À Saint Jean de Cuculles, le vignoble se cache au cœur d’un bois de
pins d’Alep.

Les bois de pins sont très odorants, thym et romarin ajoutent leur bonne odeur, elle met le cœur de bonne humeur, il fait bon y travailler.

Les deux parcelles, l’une en plaine, l’autre en coteaux, offrent une exposition parfaite. Les sols, des éboulis et des colluvions calcaires pour le haut, des argiles à petits galets pour les bas, apparaissaient lumineux.

Le vignoble de 17 hectares repris en 2009 a tout de suite adopté le mode biologique. Six personnes y travaillent toute l’année tous les jours de la semaine. Du coup, en peu de temps, le paysage s’y est transformé, des haies vives ont rejailli du sol, la taille des vignes s’est améliorée, une parcelle de blanc s’est ajoutée dans la foulée. Et pour améliorer la structure du sol, de la moutarde, des pois, du triticale (blé) y poussent en hiver pour, écrasés en été, offrir un mulch protecteur pendant quelques semaines avant d’être labouré.

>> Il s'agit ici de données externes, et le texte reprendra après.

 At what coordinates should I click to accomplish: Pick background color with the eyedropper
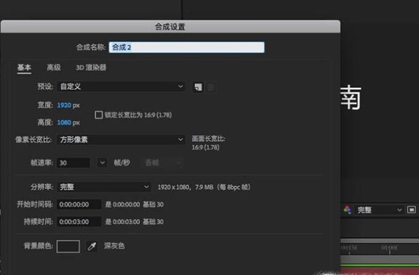[x=92, y=246]
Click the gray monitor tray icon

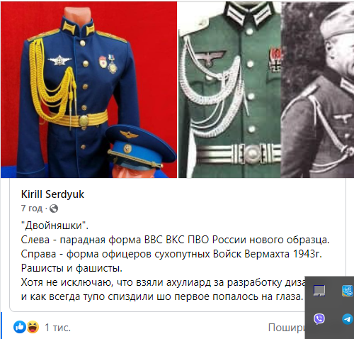click(319, 291)
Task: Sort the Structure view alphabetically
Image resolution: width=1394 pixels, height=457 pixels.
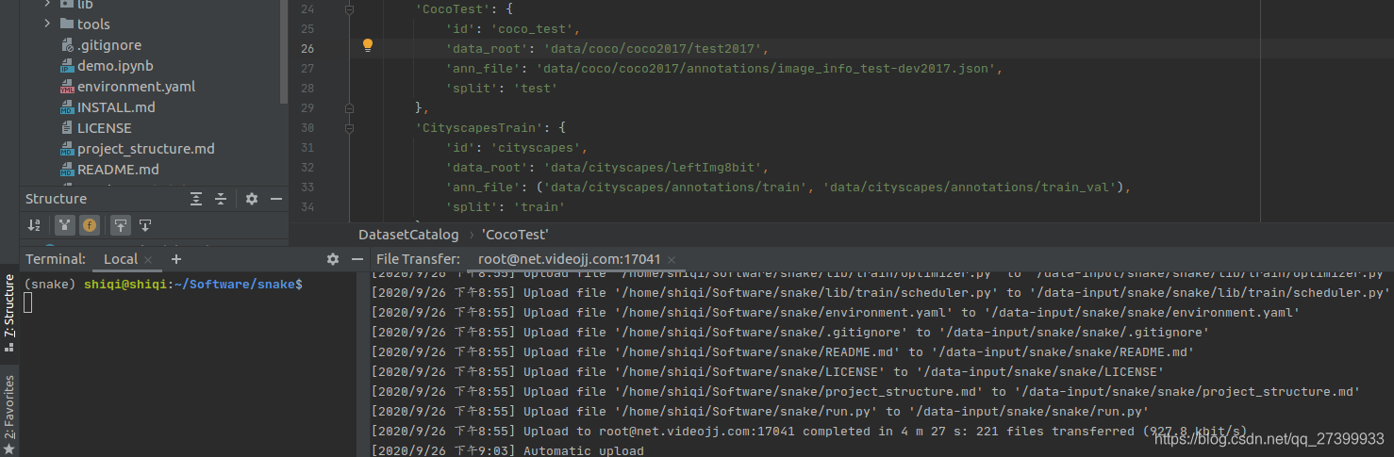Action: click(34, 225)
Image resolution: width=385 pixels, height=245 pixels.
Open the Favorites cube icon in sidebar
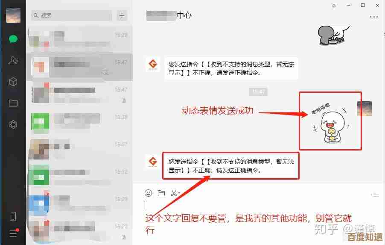tap(13, 81)
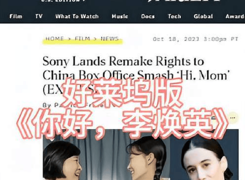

Les syrah viennent à merveille sur ces trois différentes argiles que j’aime à dire blonde, brune et … rousse.

La brune me fait des petites grappes serrées aux accents de fruits noirs bien tanniques.

La blonde me flatte par ses airs floraux qui embaument l’iris et le lis.

La rousse aux grains déliés s’épice à souhait, c’est la pincée de poivre qui souligne le fruit des deux cuvées issues de ce terroir, Bonne Pioche et Des Clous.

Pic Saint Loup

Entre vignes & arbres fruitiers

Vignoble de Montpeyroux

Un enchaînement rapide. Les vendanges battent leur plein. Nous sommes en septembre 2016. Les Clavel ont eu vent d’un petit vignoble mis en vente à Montpeyroux. Antoine s’y rend. Il revient enthousiaste. Y emmène ses parents et son frère sur le champ. L’endroit est beau, le raisin goûte bien, quelques oliviers poussent au milieu des vignes. Il y fait frais et venteux, la barrière climatique méditerranée/atlantique n’est qu’à une dizaine de kilomètres, contre une bonne quarantaine au mas.

Ce petit vignoble appuyé aux contreforts du Larzac regarde la plaine du haut de ses 350 mètres, c’est le plus haut de Montpeyroux. Il s’entoure d’amandiers trentenaires. Le sol y est calcaire, très calcaire, 10 ha en plateau fait de colluvions. Défrichés il y a trente-cinq ans et planté de syrah, il garde un caractère sauvage.

Plus bas, une autre parcelle de 3 ha celle-là, proche des maisons du village de Montpeyroux offre son coteau au mourvèdre et à une poignée de carignan. L’endroit est doux à l’œil, il apparaît comme un jardin entouré d’autres semblables, mélangeant vignes et arbres fruitiers.

Montpeyroux

La vigne entourée de toutes nos autres cultures participe à ce biotope complexe si favorable à l’une comme aux autres, comme à nous. Cette démarche harmonieuse et si évidente, nous guide pas à pas vers la biodynamie.